- _Task statement_: For this exercise, restate every line below word for word and drop the images.

- _Dataset entries_:
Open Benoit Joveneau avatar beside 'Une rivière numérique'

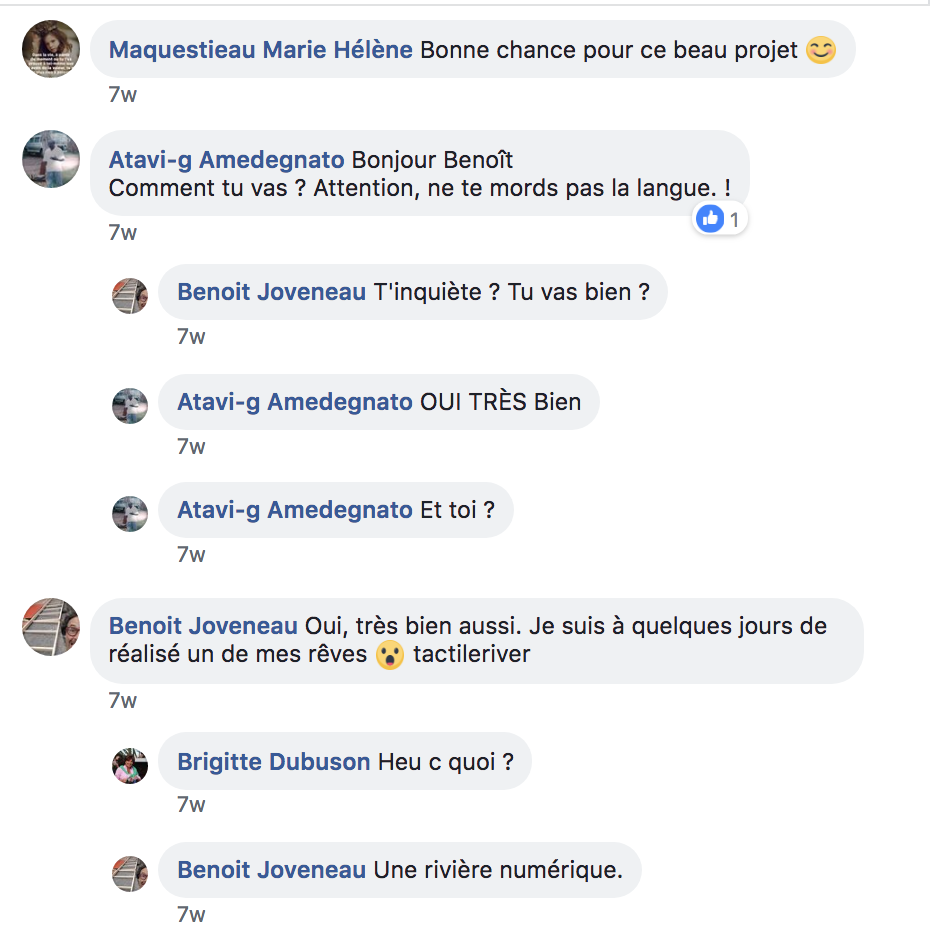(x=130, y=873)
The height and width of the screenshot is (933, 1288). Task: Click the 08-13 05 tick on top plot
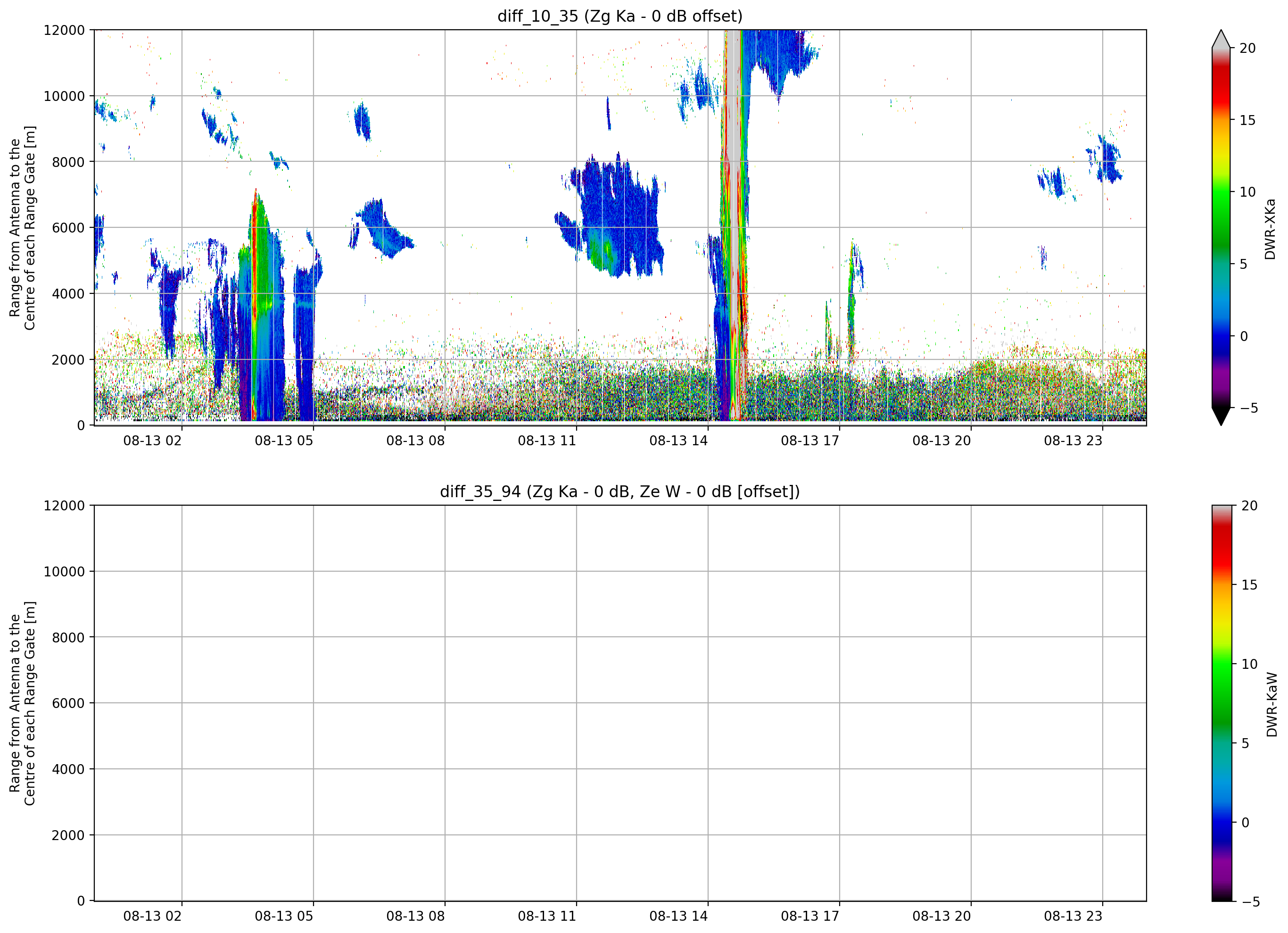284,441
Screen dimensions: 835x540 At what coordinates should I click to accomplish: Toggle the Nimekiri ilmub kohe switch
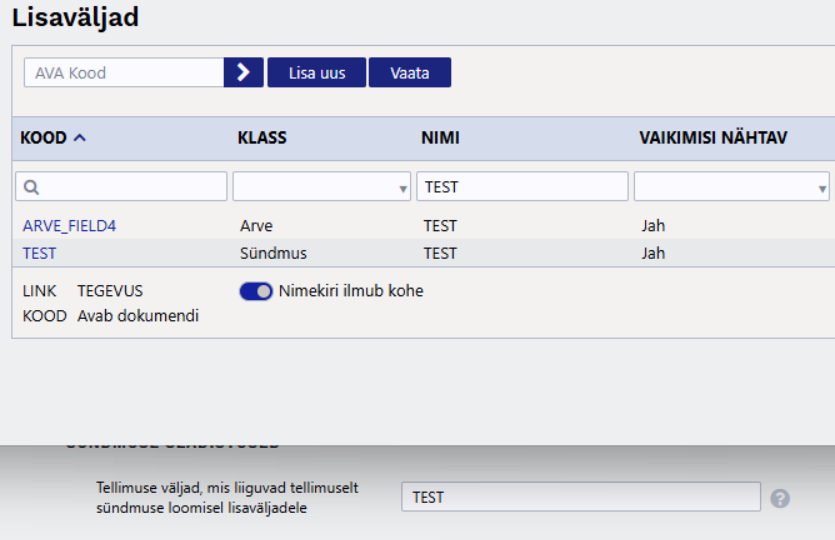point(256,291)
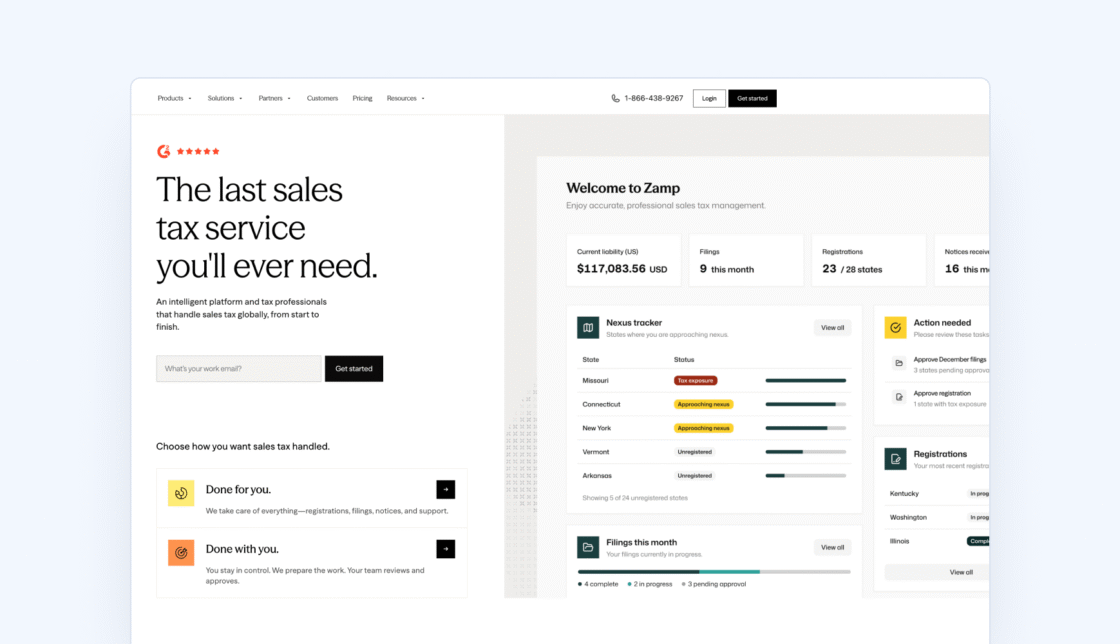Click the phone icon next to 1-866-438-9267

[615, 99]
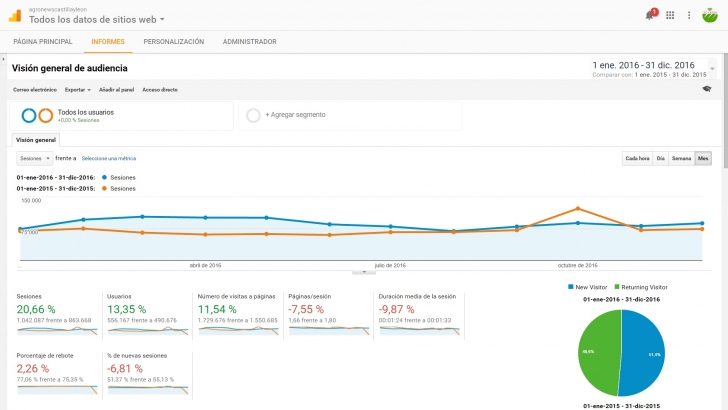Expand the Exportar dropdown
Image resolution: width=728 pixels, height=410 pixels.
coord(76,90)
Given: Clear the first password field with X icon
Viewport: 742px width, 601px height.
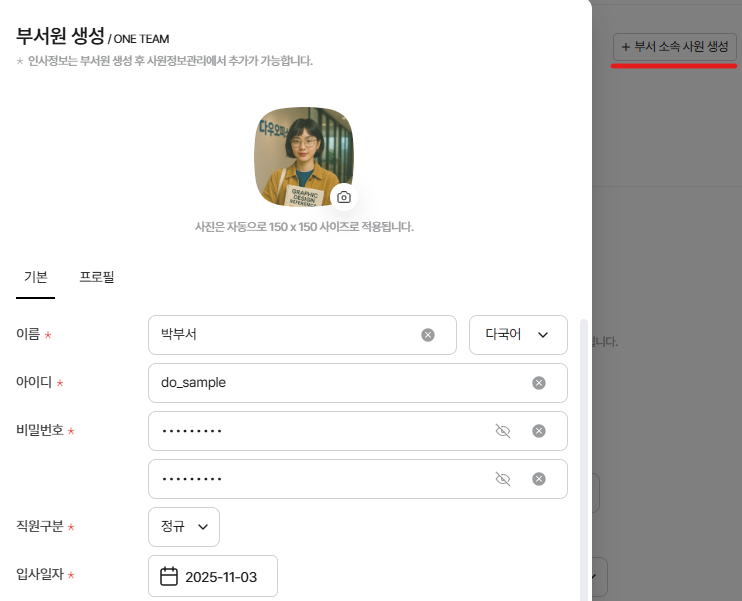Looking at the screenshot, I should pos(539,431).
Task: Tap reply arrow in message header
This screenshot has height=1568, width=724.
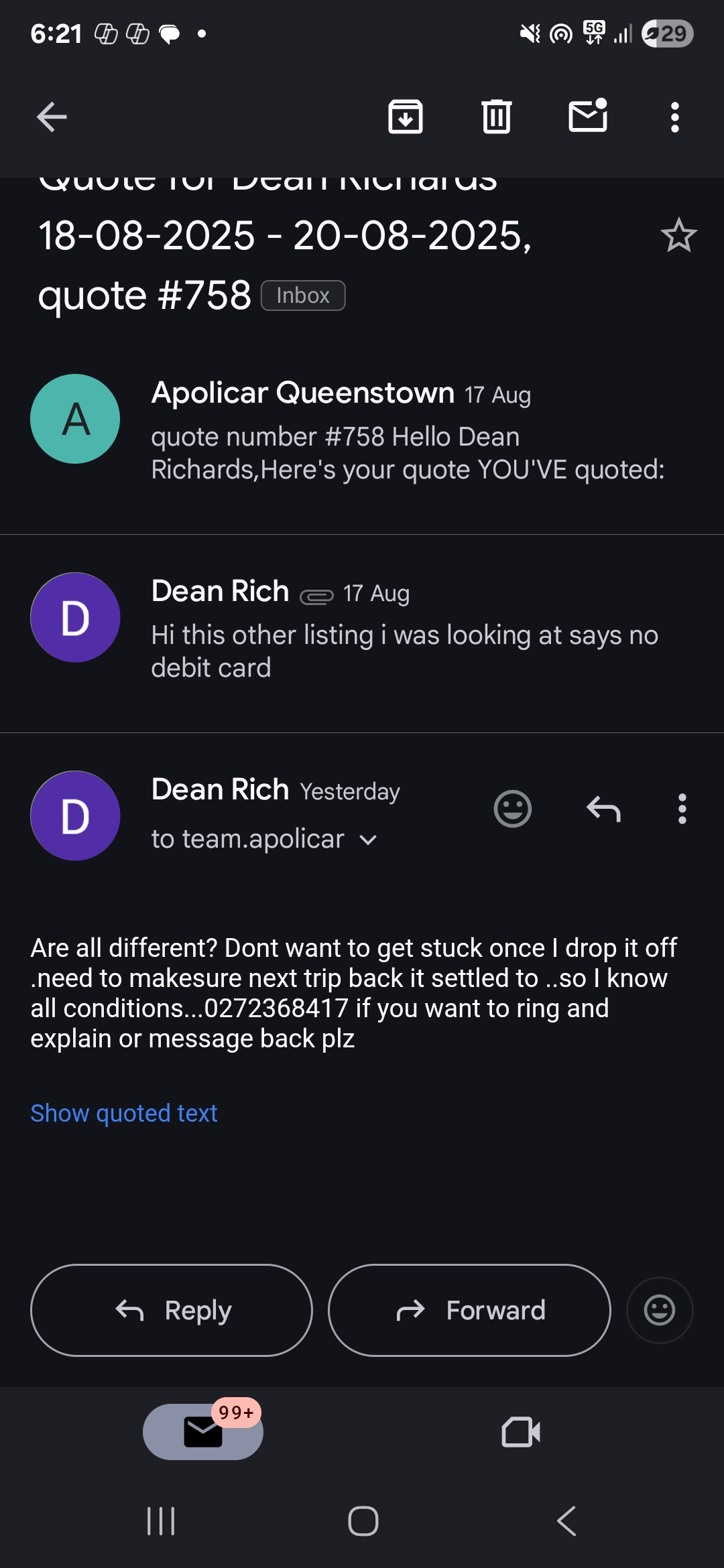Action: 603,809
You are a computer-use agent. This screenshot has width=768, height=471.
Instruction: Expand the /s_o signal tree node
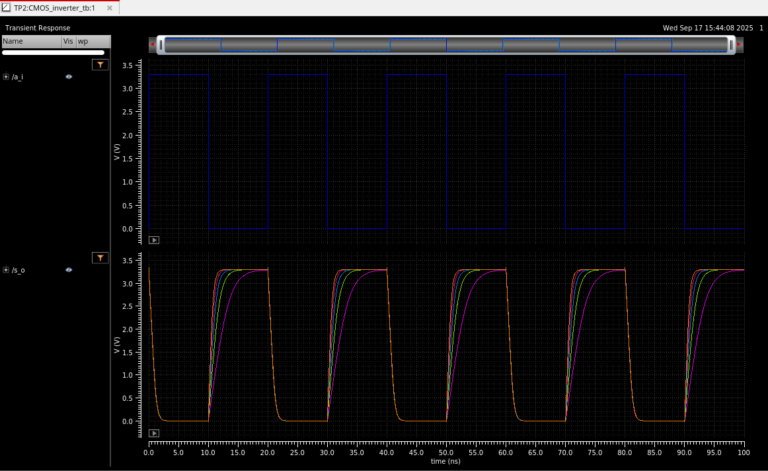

- _Answer for this exercise_:
Open Benoit Joveneau avatar beside 'Une rivière numérique'

(x=130, y=873)
The height and width of the screenshot is (933, 1288). Task: Click the 08-13 05 tick on top plot
284,441
Screen dimensions: 835x540 At what coordinates should I click to accomplish: Toggle the Nimekiri ilmub kohe switch
point(256,291)
Click the phone icon next to 1-866-438-9267

[615, 99]
Expand the Exportar dropdown
Image resolution: width=728 pixels, height=410 pixels.
coord(76,90)
Given: Clear the first password field with X icon
Viewport: 742px width, 601px height.
Looking at the screenshot, I should pos(539,431).
Task: Tap reply arrow in message header
This screenshot has height=1568, width=724.
Action: 603,809
You are a computer-use agent. This screenshot has width=768, height=471.
Instruction: Expand the /s_o signal tree node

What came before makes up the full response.